I posted the following comment on Offensive Politics' post on its graphic presentation of Iowa results:
This post got referenced on Revolutions Analytics, and garnered a comment that the (default) HCL scale used by ggplot is faulty. I commented that the closeness of the vote is perfectly reflected in the color scale; the confusion is correct.

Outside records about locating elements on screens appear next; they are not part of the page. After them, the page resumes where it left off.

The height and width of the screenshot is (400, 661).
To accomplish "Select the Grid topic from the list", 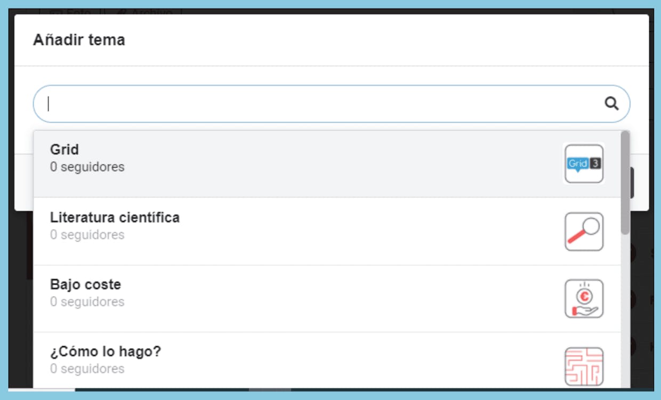I will tap(327, 164).
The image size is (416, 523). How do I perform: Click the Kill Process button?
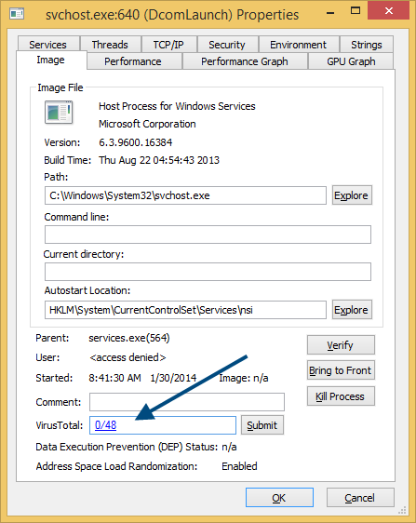[x=341, y=396]
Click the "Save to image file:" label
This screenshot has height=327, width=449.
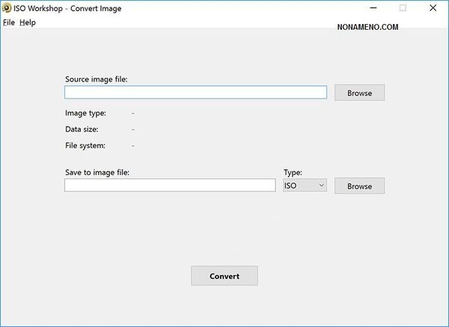pos(97,172)
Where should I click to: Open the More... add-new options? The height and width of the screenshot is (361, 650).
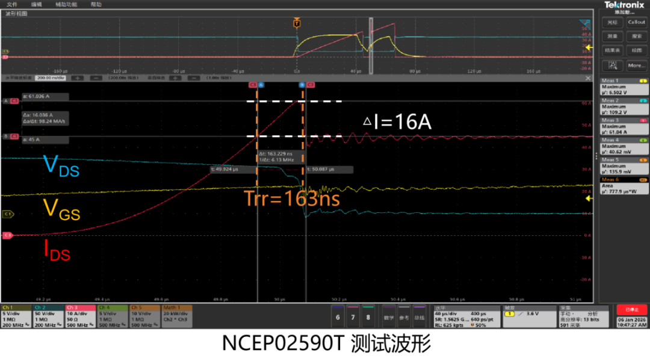[x=636, y=65]
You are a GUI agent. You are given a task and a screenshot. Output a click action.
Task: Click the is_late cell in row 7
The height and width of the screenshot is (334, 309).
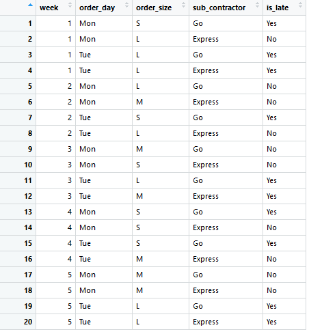click(284, 117)
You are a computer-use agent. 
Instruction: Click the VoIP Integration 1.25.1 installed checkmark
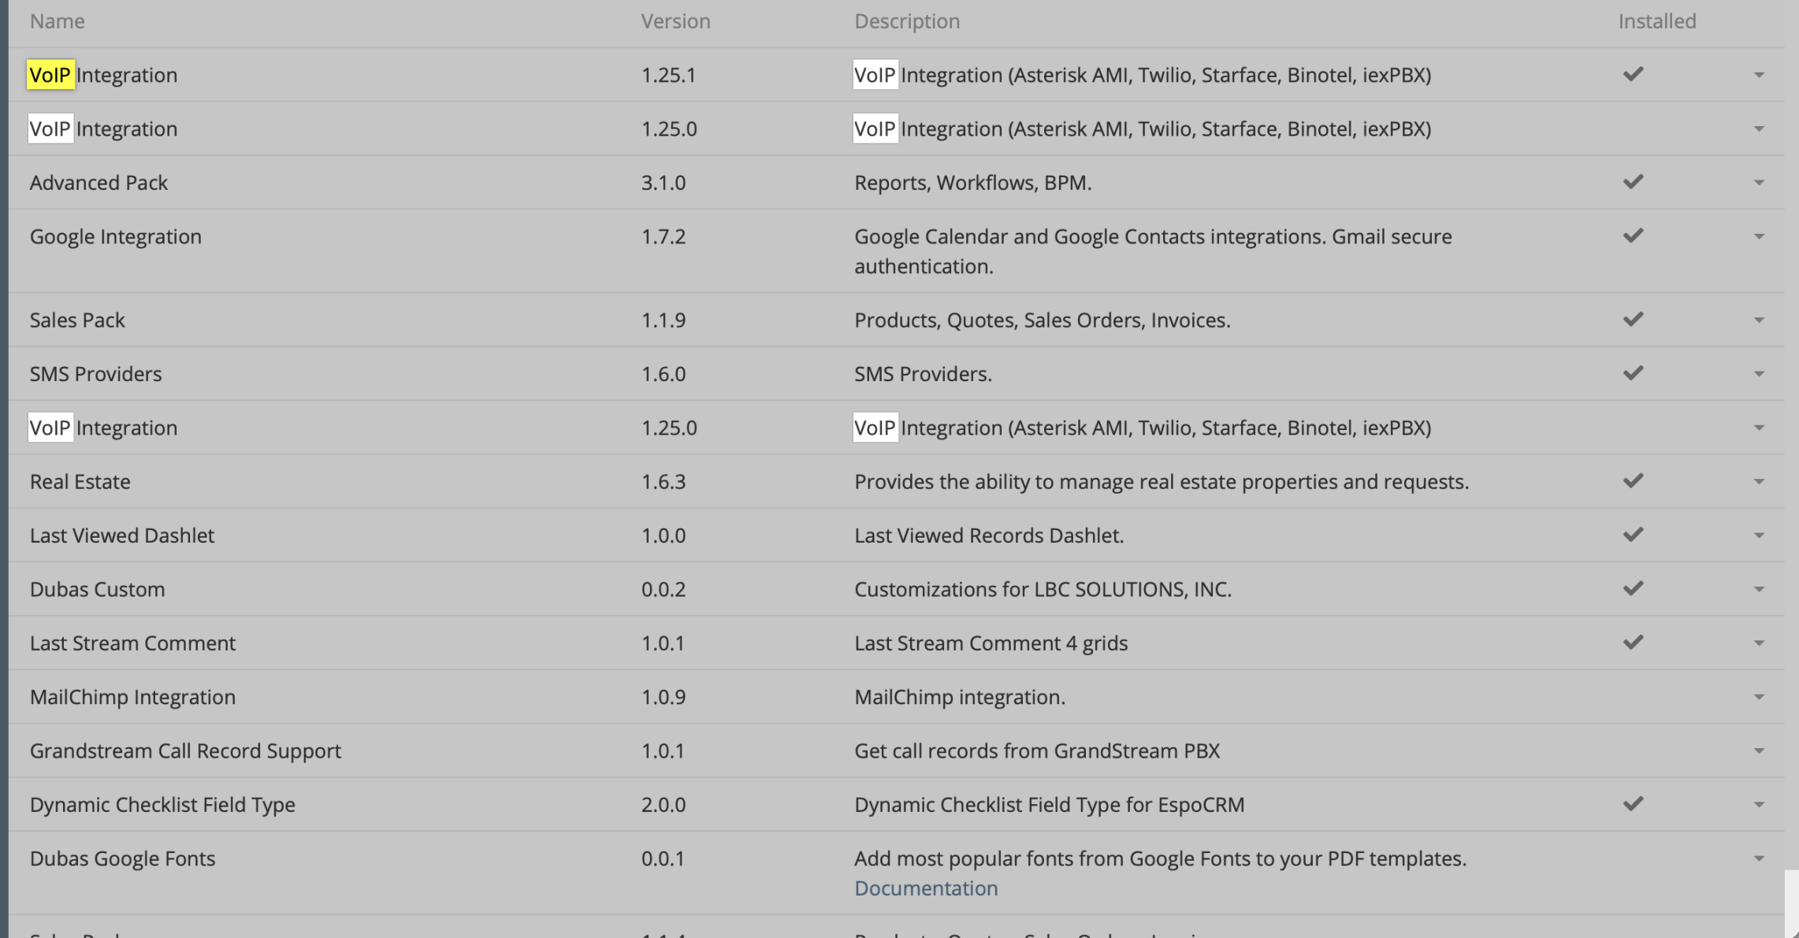pos(1633,74)
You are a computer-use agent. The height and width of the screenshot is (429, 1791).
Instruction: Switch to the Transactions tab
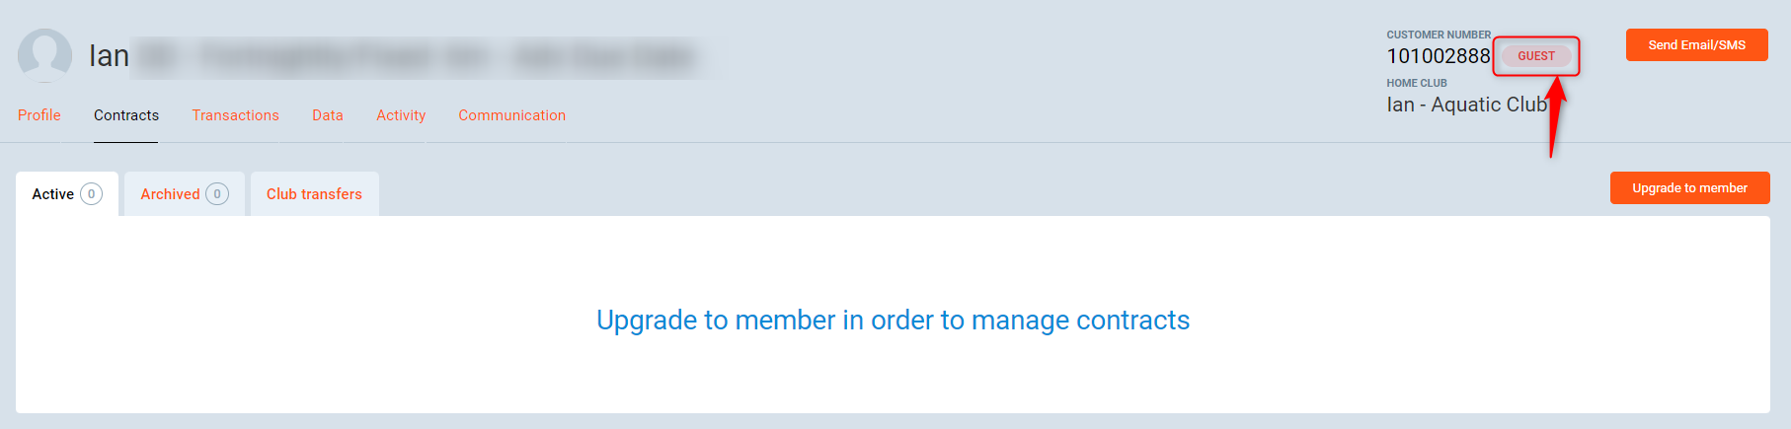tap(235, 115)
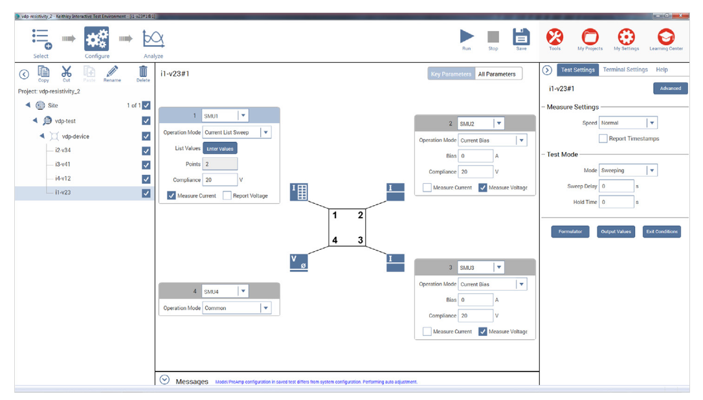Viewport: 703px width, 400px height.
Task: Click the Rename pencil icon
Action: point(112,72)
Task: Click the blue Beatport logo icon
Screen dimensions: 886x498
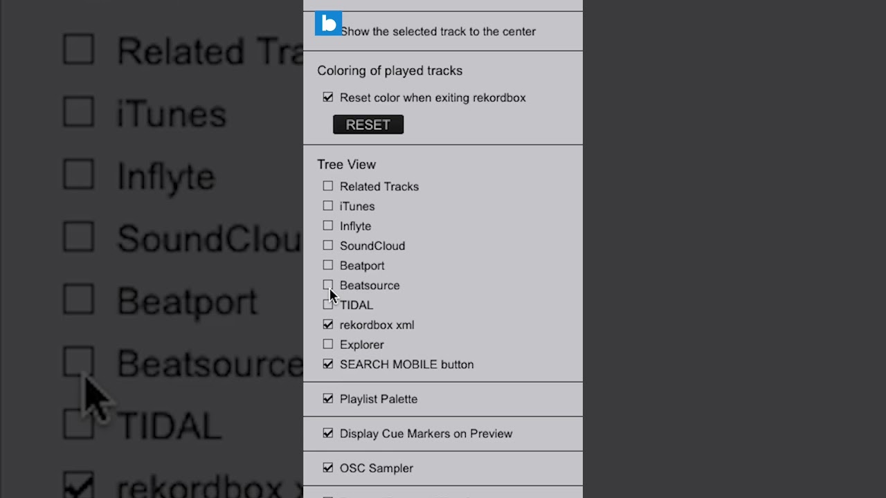Action: (x=328, y=24)
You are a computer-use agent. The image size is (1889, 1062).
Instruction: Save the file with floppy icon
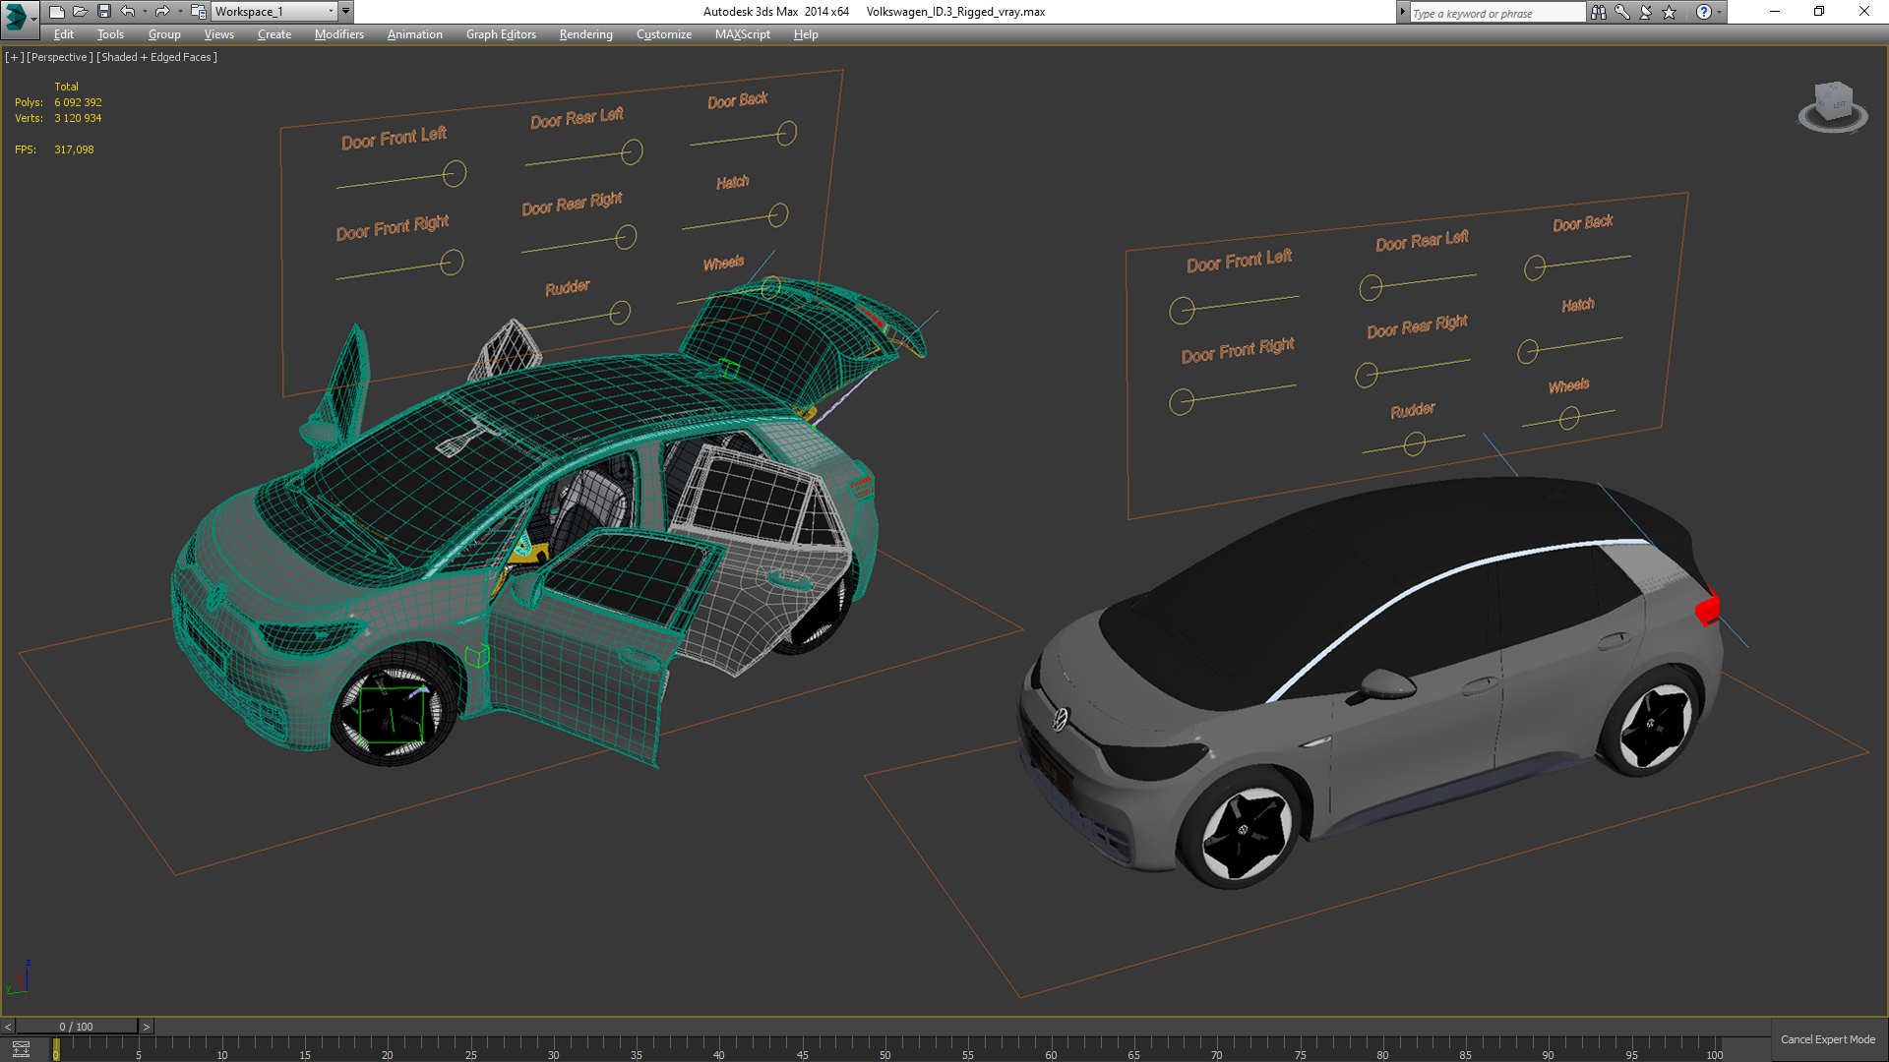(x=103, y=12)
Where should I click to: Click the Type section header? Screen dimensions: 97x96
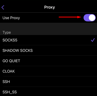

So, off I went to Wickham's ggplot2 book, chapter 6 on scales. scale_full_gradient2() and library(vcd) provide ways to impose non-linear color scales. At first, a good thing. But I wonder. There's been a good deal of discussion, here and there, with regard to spinning data. It would seem that using a non-linear color scale is just as bad as fiddling with axis scales.
What do you think?
I mentioned this post earlier, which was then followed by its linking from Revolution Analytics. One of the prime directives of professional statistics, as distinct from polemic number spewing, is that form shouldn't affect perception. In other words, don't fiddle the picture to plant an idea not supported by the data. In this case, the original commenter complained that the color scale made it difficult to distinguish among the counties' vote winners. My view, so far at least, is that the defaults used by R/ggplot for this implementation rightly reflect the similarity between Romney and Santorum.
The default color scale is, essentially, linear. The alternatives mentioned are decidedly non-linear. Now, the notion of linearity with respect to color scales may be problematic, but the ggplot defaults do implement a notion of linearity, in that two opposite colors are blended along a linear mixing.
Here's examples from Wickham's ggplot2 text. I suppose it was uploaded legally. I hope.
This is the various color scalings:
As can be seen, the color gradient in the right two alternatives is far more extreme. I'm still not convinced that one should do such fiddling.